Vi copio il comandamento sulla santificazione delle feste, come lo argomenta il Deuteronomio, così: «Osserva il giorno di sabato per santificarlo, come il Signore Dio tuo ti ha comandato. Sei giorni faticherai e farai ogni lavoro, ma il settimo giorno è il sabato per il Signore tuo Dio: non fare lavoro alcuno né tu, né tuo figlio, né tua figlia, né il tuo schiavo, né la tua schiava, né il tuo bue, né il tuo asino, né alcuna delle tue bestie, né il forestiero, che sta entro le tue porte, perché il tuo schiavo e la tua schiava si riposino come te. Ricordati che sei stato schiavo nel paese d'Egitto e che il Signore tuo Dio ti ha fatto uscire di là con mano potente e braccio teso; perciò il Signore tuo Dio ti ordina di osservare il giorno di sabato». È un brano suggestivo, anche per un non credente, anche dopo che si sia aborrita e abolita la schiavitù, anche quando si sia imparato che del precetto non si deve fare una superstizione bigotta, e che «è permesso fare del bene anche di sabato». È bello il riferimento agli animali da fatica, e pregnante quello al forestiero che si trova a casa tua. Il forestiero, che lavora come una bestia da soma, che ricava un soldo clandestino – che magari non sa chi è Susanna Camusso.
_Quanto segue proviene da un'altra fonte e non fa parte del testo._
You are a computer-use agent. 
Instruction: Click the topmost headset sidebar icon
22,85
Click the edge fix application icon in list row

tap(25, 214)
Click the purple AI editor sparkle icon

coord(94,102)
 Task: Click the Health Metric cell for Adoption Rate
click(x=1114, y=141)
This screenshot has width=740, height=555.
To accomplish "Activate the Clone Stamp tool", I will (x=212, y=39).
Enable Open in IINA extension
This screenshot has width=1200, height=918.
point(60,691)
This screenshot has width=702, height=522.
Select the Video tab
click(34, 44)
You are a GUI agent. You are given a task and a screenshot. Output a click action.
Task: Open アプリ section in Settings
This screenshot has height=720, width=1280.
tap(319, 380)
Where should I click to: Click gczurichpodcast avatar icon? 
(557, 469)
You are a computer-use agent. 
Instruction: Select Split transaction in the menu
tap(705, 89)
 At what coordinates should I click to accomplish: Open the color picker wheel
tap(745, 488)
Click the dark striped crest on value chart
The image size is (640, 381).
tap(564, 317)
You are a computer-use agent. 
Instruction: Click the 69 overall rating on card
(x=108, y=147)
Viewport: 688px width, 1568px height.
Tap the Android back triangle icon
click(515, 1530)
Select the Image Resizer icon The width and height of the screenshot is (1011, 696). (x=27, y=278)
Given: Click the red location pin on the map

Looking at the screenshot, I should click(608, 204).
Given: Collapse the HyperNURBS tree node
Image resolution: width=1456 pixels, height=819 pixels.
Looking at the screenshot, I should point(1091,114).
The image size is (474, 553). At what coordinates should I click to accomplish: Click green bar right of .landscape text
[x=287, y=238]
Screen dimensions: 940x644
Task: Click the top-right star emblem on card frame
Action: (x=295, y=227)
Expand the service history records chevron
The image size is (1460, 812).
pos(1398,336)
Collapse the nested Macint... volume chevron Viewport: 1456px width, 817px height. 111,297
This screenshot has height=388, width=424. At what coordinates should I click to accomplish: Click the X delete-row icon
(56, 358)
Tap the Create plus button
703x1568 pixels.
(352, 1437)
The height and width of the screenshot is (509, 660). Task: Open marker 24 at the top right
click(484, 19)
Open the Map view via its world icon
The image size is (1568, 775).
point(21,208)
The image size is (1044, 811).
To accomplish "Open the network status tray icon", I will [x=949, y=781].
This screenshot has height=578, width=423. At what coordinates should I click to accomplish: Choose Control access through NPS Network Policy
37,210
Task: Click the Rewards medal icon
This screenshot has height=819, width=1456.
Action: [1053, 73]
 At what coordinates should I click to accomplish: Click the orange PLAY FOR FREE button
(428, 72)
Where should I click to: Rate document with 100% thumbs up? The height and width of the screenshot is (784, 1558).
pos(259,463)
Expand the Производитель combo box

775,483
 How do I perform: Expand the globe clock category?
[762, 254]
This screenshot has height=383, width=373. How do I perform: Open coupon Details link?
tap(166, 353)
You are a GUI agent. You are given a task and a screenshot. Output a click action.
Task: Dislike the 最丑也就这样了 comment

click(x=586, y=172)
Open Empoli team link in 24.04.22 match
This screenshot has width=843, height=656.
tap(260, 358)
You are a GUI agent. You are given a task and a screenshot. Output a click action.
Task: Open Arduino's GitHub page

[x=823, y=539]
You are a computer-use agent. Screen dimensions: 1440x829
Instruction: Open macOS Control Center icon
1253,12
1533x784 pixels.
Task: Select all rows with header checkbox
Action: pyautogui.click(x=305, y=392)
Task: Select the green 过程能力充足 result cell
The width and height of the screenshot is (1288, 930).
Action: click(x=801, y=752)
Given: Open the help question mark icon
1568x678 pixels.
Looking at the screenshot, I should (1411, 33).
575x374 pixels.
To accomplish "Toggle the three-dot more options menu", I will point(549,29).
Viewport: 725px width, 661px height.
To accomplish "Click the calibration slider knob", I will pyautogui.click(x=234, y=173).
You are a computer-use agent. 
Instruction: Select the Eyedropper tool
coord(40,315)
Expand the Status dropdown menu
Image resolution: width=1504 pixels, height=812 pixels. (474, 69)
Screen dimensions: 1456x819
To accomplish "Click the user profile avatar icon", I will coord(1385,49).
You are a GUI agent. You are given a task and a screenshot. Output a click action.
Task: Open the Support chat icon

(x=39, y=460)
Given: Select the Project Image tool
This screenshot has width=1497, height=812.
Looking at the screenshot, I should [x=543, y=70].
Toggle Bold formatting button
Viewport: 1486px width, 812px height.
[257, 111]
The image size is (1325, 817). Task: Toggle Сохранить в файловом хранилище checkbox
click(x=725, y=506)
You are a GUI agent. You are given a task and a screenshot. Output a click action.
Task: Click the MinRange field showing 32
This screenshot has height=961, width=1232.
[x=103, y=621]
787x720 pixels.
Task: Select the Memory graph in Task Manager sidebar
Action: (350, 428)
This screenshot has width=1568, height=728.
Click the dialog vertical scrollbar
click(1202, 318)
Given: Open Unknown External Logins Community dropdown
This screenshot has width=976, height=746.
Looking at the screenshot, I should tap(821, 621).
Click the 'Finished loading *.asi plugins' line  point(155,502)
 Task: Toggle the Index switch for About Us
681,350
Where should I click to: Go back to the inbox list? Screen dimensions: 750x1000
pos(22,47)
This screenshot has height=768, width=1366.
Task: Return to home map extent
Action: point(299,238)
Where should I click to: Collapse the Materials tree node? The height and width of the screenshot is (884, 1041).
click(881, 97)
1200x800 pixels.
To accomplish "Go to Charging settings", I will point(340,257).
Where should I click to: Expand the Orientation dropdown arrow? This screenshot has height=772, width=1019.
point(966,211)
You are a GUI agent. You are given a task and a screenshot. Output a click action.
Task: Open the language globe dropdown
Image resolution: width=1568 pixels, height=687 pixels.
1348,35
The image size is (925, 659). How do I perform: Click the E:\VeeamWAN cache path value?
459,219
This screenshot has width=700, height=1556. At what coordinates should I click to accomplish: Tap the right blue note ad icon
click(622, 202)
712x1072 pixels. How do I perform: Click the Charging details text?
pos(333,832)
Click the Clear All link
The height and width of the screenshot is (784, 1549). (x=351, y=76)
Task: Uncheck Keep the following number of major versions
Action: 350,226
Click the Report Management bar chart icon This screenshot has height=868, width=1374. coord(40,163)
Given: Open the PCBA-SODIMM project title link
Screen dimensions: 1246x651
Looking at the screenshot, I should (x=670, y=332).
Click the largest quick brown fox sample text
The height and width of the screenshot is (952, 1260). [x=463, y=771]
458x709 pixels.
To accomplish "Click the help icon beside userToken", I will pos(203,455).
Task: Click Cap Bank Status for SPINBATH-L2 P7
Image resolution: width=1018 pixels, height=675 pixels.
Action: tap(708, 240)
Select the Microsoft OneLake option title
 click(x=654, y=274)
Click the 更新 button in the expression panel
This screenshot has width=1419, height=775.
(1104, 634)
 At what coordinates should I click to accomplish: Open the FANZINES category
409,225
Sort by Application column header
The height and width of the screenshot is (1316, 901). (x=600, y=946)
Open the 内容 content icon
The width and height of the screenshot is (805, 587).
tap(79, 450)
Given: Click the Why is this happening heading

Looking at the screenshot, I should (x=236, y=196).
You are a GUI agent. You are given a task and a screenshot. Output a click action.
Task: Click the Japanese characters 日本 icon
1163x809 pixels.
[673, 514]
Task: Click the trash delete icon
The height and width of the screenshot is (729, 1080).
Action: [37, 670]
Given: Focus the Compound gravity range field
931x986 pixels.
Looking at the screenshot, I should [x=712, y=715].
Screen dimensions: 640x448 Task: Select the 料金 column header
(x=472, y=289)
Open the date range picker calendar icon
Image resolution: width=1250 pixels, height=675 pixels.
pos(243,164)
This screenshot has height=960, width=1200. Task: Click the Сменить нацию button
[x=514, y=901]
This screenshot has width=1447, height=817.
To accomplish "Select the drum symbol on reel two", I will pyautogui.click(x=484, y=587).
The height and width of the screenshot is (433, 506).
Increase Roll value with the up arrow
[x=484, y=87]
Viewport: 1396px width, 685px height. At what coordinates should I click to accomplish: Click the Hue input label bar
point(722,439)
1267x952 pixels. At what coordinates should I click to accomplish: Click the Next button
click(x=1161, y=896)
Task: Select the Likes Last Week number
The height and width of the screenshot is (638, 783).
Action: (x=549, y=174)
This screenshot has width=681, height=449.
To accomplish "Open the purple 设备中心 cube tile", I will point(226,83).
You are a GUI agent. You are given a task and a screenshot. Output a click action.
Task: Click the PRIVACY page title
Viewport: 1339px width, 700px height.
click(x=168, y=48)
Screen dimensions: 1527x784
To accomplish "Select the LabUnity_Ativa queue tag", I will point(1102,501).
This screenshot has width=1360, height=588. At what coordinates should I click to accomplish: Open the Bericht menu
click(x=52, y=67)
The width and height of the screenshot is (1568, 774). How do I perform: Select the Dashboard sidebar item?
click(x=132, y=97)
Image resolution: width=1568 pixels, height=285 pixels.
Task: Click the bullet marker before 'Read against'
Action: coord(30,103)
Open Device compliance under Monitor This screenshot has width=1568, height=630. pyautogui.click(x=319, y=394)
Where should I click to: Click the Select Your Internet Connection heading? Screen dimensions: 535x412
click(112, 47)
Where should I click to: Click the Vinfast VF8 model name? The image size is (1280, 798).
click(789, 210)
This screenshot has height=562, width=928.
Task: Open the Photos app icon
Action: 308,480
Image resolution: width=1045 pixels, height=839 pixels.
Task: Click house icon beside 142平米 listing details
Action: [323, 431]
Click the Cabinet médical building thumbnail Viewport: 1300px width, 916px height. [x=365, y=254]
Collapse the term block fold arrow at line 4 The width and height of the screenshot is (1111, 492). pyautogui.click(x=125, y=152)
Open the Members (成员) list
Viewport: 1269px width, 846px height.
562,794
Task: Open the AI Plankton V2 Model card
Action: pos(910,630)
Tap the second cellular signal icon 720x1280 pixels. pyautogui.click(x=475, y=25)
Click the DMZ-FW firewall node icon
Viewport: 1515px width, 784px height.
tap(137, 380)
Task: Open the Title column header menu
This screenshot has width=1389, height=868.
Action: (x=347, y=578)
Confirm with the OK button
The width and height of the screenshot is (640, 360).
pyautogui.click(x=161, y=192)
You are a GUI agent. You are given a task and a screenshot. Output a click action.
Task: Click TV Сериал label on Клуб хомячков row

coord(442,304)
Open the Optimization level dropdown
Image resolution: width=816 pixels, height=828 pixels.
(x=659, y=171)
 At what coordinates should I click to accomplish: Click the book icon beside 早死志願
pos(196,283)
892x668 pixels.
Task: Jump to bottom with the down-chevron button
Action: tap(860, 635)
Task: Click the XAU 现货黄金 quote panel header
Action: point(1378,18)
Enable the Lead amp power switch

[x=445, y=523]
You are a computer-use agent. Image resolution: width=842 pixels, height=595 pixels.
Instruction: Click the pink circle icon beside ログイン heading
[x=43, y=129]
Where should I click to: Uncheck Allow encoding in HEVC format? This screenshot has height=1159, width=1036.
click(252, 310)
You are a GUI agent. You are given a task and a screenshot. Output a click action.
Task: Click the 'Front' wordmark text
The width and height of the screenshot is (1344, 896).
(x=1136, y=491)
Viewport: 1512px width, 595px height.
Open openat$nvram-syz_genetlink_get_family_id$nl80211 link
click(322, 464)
Bisogna ricordarsene da liberi, perché fummo schiavi. «Per tutto il tempo della tua vita tu ti ricorderai il giorno in cui sei uscito dal paese d'Egitto».

Oggi noi siamo liberi, ci avvertono, e rischiamo di fare come se fossimo ancora schiavi: già liberi di lavorare tutte le domeniche dell'anno, e ora anche liberi di sorridere dal banco dei nostri grandi magazzini il Primo Maggio. Il Primo Maggio imposto come lavorativo, anche dove non sia richiesto da servizi di pubblica utilità e soccorso, dove non sia concordato per particolari condizioni, si vuole una conquista di libertà dunque di modernità – i due termini pretendono di coincidere. Però “noi”, i lavoratori, per uscire dal nostro Egitto, per smettere di essere schiavi, dovemmo lottare e pagare spesso con la vita, o con l´esclusione, la mortificazione, la galera, il nostro giorno di festa. è trascorso ben più di un secolo, e nel frattempo dittature sorte in nome del lavoro pervertirono la festa di liberazione facendone una parata di potenza militare e di petti tintinnanti di orpello. Sono cadute come marionette senza fili, e cadano presto quelle che ancora resistono.

Ma il Primo Maggio è fatto ancora per ricordare che si è stati schiavi, che si è usciti dall'Egitto, che altri non ne sono usciti, e che anche noi possiamo tornare a essere schiavi, e forse ci stiamo già tornando. Ci sono tanti apprendisti faraoni in giro. Ma c'è anche un Egitto che si libera. Ci sono persone che non hanno l'età per avere nostalgia del Primo Maggio e delle belle bandiere, o per sapere che cosa vuol dire un raduno di cialtroni a Portella della Ginestra, persone che di mestiere fanno le commesse fra un giorno precario e uno interinale (lavoro a somministrazione, sic!) e non hanno avuto finora nessuna esperienza sindacale e non hanno nessuna domenica, e reimparano daccapo il Primo Maggio. Imparano che legame c'è fra il passato e il futuro. E che cos'è, anche per le più laiche delle coscienze, un sacrilegio. Si può dare per scontato che il tempo lavori a spazzar via i sabati del villaggio, e sarà tre volte Natale agli uni e niente agli altri, e conviene mettere le vele al vento che tira – ma non è un progresso. La controversia sui negozi chiusi o aperti d'autorità il Primo Maggio non è questione di passatismo e innovazione, di padri affezionati a una loro patetica gioventù e figli che si fanno giustamente largo. Non solo questo, almeno. Andava trattata con delicatezza e con amicizia. Può esserlo ancora. Se no, arrivederci a Natale.